• _Problem requirements_
Reproduce the lines below from the one that contains "Given: Open Question" through the end, inclusive, and add nothing.

Collected data entries:

☆ ☆ ☆

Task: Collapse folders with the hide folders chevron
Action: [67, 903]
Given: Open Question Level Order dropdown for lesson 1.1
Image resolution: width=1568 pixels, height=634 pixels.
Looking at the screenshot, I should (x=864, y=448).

☆ ☆ ☆

• _Output below_
Given: Open Question Level Order dropdown for lesson 1.1
Image resolution: width=1568 pixels, height=634 pixels.
Looking at the screenshot, I should (x=864, y=448).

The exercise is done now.